--- Begin INPUT FOR THIS TASK ---
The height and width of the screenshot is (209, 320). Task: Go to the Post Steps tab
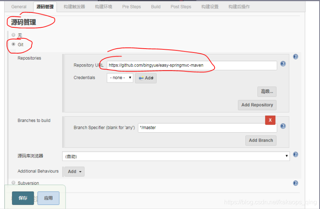click(181, 7)
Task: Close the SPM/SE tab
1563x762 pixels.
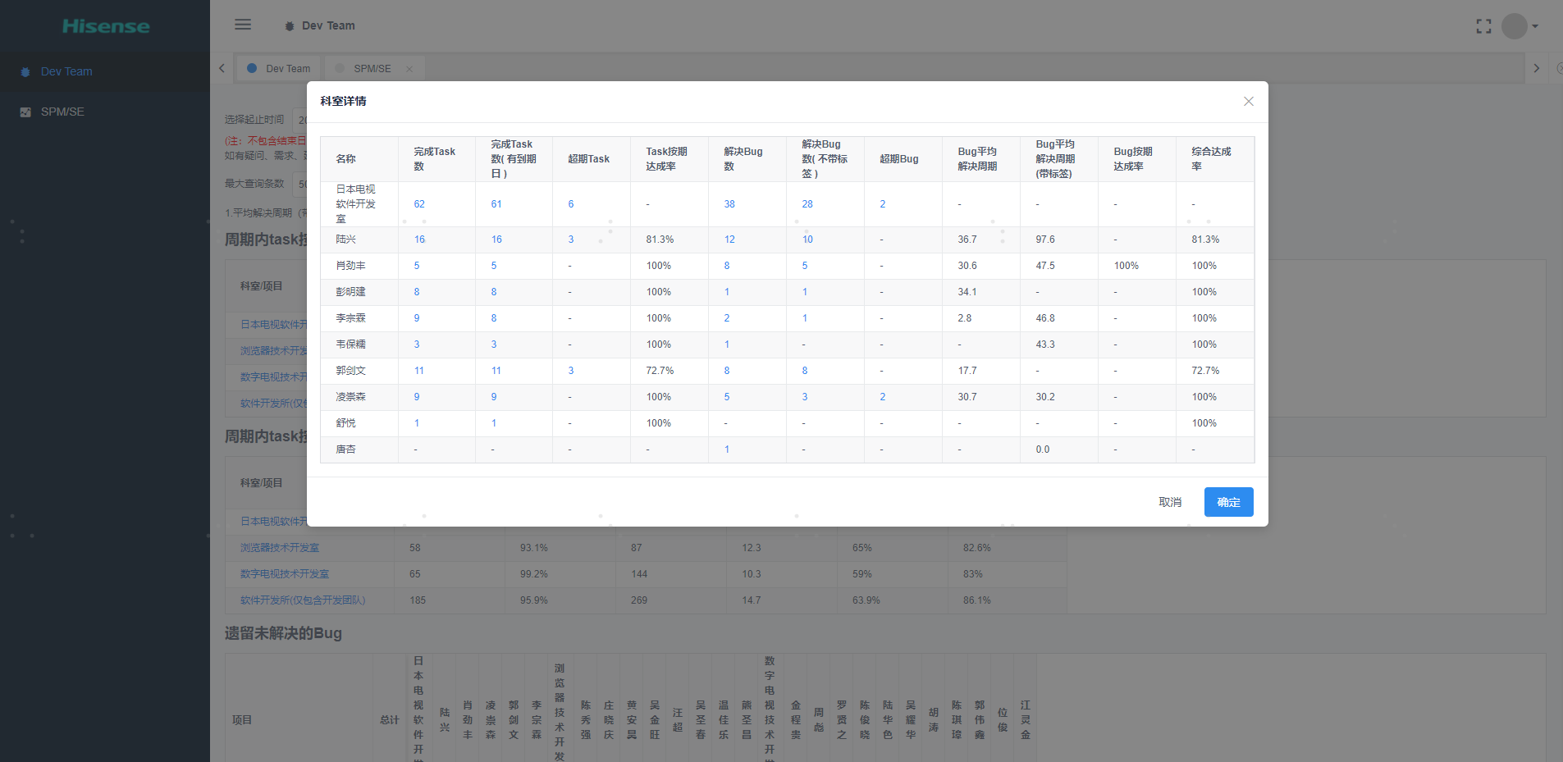Action: click(x=409, y=69)
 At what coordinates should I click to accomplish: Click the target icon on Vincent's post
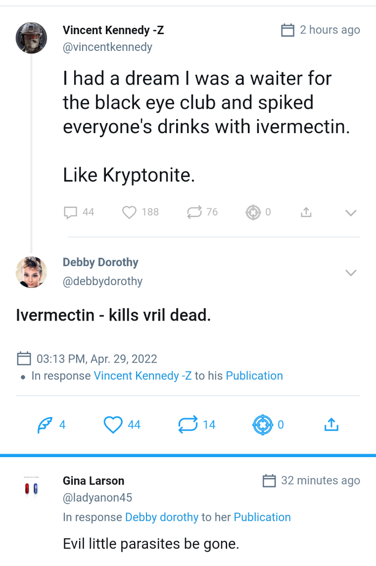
--- End INPUT FOR THIS TASK ---
Please output the entries above as a Markdown table with the columns Row and Line, numbering each row and leaving out blank lines. Keep the pictures out of the table.

| Row | Line |
|---|---|
| 1 | The height and width of the screenshot is (209, 320). Task: Go to the Post Steps tab |
| 2 | click(181, 7) |
| 3 | Task: Close the SPM/SE tab |
| 4 | 1563x762 pixels. |
| 5 | Action: click(x=409, y=69) |
| 6 |  At what coordinates should I click to accomplish: Click the target icon on Vincent's post |